■ Brief: Pull each line holding "Interactive" out of the entries below.

■ Exercise materials:
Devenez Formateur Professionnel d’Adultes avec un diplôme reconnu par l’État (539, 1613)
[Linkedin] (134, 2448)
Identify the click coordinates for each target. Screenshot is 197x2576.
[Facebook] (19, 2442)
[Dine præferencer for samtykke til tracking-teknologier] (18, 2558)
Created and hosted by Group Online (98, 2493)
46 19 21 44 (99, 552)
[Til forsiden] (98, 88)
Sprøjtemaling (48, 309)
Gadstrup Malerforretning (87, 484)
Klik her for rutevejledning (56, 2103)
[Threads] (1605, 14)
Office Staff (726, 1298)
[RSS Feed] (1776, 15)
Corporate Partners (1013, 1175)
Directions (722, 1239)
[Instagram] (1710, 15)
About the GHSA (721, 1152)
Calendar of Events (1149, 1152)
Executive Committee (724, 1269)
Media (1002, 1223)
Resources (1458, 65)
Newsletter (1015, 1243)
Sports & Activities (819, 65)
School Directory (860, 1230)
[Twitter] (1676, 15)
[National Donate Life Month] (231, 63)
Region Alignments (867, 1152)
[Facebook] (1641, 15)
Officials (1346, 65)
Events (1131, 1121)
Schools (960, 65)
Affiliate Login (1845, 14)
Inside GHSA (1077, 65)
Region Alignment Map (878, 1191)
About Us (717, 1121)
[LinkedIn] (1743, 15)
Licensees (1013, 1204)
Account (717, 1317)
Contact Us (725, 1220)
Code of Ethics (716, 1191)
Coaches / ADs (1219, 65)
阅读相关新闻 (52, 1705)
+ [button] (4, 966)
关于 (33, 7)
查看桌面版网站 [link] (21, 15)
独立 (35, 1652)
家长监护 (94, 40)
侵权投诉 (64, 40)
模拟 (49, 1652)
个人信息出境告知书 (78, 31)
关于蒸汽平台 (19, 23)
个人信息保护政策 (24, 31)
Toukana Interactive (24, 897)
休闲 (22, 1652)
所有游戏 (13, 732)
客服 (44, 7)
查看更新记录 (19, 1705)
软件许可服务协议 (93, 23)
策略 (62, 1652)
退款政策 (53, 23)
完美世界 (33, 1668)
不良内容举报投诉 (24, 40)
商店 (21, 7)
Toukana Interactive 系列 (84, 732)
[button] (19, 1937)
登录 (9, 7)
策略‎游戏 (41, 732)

■ Task answer:
Toukana Interactive (24, 897)
Toukana Interactive 系列 (84, 732)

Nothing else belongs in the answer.